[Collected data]
[Start of Attachment]
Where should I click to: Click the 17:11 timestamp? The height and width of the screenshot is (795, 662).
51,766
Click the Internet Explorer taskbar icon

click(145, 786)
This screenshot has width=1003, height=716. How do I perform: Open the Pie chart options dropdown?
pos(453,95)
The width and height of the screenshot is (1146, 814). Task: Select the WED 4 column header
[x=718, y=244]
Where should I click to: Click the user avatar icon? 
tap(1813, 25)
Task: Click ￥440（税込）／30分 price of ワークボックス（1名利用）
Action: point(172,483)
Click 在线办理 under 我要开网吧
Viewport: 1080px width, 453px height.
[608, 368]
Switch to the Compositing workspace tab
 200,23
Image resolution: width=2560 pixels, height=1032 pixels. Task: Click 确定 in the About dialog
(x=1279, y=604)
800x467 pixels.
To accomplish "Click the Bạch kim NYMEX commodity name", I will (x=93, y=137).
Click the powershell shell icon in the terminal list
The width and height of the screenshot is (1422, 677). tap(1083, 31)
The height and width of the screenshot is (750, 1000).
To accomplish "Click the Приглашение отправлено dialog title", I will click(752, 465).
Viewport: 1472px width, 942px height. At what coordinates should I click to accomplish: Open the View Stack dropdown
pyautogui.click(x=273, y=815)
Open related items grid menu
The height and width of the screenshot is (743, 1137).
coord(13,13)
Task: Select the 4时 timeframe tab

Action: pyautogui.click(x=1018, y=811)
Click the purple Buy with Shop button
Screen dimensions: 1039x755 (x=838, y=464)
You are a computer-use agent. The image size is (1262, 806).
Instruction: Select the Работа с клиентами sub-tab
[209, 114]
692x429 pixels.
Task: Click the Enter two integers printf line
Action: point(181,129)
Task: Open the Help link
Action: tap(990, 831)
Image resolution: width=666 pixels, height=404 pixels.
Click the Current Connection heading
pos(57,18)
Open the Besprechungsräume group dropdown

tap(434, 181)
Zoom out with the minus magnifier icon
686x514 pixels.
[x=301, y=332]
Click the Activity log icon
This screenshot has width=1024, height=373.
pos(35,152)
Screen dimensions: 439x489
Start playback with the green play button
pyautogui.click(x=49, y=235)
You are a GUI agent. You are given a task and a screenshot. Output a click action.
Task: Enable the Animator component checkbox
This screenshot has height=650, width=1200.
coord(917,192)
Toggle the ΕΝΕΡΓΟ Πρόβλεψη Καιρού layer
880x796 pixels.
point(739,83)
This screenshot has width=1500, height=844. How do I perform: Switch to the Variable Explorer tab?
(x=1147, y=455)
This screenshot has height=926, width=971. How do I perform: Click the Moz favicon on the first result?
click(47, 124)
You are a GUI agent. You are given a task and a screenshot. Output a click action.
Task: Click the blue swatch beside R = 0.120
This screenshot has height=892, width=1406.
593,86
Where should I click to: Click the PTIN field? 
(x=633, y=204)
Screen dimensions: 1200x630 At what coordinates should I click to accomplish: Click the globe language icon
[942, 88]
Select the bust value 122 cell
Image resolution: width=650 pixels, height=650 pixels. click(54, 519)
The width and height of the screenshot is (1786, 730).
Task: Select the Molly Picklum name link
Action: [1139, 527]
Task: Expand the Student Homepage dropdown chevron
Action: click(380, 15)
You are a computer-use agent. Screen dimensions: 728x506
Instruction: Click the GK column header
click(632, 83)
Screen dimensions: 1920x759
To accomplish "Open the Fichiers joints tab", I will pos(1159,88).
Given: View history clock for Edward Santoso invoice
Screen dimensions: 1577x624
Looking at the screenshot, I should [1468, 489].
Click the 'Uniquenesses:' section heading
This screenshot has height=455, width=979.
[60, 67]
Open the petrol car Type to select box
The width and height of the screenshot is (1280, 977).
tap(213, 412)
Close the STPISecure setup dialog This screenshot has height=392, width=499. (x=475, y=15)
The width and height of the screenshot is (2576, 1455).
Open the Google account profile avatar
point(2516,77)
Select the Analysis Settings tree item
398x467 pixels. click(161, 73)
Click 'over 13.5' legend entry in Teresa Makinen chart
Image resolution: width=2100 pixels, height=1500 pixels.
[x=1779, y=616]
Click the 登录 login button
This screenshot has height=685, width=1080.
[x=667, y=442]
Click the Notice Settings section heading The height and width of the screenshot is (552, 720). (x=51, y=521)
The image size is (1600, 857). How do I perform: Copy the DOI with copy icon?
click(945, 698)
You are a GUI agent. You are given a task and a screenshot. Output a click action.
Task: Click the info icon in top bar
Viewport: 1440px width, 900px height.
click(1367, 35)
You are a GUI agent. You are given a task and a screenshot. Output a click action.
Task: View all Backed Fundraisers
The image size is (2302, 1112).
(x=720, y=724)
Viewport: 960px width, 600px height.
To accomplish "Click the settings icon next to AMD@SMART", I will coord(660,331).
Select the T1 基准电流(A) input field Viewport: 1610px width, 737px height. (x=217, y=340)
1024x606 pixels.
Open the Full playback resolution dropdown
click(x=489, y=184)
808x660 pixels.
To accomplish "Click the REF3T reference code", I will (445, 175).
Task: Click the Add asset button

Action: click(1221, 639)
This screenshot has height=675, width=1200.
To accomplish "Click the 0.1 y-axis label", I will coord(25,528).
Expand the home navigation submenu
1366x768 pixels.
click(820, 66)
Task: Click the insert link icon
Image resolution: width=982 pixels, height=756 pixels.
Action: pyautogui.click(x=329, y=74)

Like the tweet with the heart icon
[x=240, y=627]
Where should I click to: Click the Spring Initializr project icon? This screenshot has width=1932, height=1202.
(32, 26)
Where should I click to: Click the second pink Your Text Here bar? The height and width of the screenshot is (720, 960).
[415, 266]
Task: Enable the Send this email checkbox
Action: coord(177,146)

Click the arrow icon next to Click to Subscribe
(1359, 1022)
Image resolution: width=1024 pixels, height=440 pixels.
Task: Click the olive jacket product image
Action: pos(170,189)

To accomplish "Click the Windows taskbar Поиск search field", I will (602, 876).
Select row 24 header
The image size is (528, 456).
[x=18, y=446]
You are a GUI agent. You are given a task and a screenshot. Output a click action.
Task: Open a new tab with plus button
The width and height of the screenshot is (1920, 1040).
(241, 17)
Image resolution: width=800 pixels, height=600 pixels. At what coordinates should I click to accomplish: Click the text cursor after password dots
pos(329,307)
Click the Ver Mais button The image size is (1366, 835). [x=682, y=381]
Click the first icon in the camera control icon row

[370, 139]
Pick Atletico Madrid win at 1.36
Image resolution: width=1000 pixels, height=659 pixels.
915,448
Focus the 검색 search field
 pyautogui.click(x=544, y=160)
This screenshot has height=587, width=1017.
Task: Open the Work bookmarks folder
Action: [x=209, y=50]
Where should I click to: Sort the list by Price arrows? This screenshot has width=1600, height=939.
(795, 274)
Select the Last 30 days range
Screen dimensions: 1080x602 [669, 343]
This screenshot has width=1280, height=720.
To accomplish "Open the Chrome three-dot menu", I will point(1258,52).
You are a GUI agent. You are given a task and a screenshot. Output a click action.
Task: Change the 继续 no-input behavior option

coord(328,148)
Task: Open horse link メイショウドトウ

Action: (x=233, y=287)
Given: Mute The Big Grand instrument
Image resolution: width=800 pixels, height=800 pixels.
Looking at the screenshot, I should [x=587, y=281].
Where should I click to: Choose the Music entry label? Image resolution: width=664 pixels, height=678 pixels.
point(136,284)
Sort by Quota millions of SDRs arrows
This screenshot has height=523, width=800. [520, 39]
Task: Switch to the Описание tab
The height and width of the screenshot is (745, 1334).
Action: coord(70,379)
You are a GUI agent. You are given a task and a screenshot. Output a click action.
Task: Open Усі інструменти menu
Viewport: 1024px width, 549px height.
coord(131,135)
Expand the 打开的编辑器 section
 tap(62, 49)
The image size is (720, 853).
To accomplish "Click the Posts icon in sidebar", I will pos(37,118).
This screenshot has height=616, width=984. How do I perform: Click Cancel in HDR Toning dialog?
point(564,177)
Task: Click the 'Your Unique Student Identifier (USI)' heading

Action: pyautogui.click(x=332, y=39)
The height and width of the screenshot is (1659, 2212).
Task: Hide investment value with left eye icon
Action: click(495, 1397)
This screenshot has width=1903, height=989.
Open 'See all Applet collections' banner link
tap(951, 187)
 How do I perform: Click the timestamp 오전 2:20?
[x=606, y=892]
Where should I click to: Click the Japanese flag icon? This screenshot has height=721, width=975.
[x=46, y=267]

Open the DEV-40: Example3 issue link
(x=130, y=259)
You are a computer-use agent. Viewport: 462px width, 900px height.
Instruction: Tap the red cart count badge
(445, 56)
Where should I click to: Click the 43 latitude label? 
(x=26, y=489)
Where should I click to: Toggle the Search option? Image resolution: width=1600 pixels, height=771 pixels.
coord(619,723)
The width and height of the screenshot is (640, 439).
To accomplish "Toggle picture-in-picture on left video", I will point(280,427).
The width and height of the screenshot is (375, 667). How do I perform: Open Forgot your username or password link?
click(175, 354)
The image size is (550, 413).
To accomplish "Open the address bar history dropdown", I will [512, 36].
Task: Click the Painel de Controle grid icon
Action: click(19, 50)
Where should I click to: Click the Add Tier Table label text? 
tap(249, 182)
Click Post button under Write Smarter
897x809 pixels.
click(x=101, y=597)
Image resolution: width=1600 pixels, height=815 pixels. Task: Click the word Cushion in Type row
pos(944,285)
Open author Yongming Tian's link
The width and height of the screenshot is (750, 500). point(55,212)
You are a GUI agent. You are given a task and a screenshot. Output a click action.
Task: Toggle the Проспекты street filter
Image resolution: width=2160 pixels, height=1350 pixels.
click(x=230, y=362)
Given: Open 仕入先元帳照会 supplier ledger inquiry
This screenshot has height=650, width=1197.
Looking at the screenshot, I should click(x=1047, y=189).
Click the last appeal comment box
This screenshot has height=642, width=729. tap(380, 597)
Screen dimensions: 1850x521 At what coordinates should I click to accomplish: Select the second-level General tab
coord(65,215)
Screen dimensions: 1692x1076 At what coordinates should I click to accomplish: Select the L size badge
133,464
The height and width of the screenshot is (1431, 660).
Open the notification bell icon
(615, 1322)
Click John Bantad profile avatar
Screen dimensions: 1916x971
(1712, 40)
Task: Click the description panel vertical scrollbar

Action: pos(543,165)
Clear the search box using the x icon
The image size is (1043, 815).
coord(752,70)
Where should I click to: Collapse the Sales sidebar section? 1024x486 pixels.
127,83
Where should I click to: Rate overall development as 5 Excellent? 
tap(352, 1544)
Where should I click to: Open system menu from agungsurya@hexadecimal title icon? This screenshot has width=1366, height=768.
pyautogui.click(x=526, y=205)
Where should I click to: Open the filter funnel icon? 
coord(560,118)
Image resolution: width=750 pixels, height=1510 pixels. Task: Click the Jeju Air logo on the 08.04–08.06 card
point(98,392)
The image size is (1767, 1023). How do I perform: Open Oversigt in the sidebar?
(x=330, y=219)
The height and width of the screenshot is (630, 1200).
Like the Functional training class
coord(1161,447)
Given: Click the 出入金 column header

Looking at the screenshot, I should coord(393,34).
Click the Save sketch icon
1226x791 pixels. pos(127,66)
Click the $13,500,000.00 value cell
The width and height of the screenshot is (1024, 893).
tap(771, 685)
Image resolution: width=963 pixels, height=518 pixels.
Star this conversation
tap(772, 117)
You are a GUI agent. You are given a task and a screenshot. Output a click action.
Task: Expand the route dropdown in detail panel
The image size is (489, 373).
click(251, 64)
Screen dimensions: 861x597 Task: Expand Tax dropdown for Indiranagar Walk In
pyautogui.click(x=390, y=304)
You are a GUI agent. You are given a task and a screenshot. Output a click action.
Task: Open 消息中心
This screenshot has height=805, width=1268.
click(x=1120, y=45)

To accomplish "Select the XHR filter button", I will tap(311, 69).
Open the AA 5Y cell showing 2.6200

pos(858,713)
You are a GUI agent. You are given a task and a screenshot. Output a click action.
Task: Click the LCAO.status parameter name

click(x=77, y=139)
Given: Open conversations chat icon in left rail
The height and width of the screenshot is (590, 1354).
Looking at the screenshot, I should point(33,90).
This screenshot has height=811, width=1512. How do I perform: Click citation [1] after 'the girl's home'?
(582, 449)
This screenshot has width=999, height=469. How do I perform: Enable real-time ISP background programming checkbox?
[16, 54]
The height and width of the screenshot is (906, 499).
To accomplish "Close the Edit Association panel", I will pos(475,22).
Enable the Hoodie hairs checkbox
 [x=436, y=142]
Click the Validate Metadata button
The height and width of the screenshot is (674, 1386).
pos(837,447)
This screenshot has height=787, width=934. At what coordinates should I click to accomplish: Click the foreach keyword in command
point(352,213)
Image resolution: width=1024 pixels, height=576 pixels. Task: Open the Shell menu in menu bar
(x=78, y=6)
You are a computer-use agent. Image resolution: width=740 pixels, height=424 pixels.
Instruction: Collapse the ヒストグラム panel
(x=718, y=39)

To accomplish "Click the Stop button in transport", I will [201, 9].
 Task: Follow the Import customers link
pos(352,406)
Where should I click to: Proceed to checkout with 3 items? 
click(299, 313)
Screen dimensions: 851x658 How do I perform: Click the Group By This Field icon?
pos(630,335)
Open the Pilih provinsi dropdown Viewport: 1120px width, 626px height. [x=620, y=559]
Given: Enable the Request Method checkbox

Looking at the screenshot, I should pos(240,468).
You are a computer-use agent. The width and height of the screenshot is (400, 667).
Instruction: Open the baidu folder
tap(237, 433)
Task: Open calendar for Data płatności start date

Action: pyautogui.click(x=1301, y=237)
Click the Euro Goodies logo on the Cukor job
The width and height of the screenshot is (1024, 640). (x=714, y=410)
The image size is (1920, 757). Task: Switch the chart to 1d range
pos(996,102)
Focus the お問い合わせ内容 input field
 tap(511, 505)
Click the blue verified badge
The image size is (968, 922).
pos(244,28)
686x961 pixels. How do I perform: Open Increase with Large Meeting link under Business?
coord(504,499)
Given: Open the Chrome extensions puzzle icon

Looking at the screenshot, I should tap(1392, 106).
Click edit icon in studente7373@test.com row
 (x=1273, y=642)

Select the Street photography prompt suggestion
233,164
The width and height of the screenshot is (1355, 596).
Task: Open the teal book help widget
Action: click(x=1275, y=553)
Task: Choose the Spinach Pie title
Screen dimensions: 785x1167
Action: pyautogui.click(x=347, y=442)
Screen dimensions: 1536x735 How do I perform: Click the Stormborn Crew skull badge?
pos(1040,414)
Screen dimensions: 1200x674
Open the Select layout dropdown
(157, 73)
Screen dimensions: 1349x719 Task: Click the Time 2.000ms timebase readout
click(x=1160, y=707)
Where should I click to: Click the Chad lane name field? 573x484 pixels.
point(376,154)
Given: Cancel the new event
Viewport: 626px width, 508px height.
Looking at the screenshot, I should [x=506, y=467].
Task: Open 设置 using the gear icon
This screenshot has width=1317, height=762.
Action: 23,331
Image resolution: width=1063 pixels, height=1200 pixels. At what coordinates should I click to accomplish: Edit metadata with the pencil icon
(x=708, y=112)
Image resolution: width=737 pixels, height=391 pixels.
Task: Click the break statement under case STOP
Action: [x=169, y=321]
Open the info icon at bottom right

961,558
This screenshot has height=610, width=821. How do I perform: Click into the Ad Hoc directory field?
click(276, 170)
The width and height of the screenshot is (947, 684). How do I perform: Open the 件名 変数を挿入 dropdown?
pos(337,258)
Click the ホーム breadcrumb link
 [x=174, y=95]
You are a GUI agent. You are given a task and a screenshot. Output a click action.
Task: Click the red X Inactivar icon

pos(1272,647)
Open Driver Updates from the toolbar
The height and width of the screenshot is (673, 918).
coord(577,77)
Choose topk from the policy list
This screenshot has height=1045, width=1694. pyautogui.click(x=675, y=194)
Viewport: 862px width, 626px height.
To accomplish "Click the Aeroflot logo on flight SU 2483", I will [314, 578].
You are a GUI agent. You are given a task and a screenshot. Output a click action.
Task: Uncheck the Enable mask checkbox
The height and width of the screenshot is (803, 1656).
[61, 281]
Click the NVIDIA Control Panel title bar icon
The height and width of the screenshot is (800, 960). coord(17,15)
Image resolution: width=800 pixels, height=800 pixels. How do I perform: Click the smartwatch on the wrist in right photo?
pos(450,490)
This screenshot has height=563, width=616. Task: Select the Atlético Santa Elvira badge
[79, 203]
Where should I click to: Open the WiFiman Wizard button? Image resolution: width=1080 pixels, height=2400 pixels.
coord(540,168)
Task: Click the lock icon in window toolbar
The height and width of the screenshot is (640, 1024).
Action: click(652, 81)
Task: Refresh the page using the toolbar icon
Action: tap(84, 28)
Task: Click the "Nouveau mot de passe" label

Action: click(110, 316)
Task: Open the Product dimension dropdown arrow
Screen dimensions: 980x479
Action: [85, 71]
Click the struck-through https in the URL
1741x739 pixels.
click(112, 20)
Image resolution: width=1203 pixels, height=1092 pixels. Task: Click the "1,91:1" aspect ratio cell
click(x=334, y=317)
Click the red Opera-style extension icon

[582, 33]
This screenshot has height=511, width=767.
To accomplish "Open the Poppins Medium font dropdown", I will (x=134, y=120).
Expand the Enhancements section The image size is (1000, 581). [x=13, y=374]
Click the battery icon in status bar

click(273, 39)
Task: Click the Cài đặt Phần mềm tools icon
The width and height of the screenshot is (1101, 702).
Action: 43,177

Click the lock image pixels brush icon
[End of Attachment]
> Directions
Review the preceding data and report every line that includes the string "computer".

> Output for this exercise
You are a computer-use agent. The image size is (1262, 806).
You are a computer-use agent. Screen dimensions: 728x506
You are a computer-use agent. Viewport: 462px width, 900px height.
You are a computer-use agent. Image resolution: width=740 pixels, height=424 pixels.
You are a computer-use agent. The width and height of the screenshot is (400, 667).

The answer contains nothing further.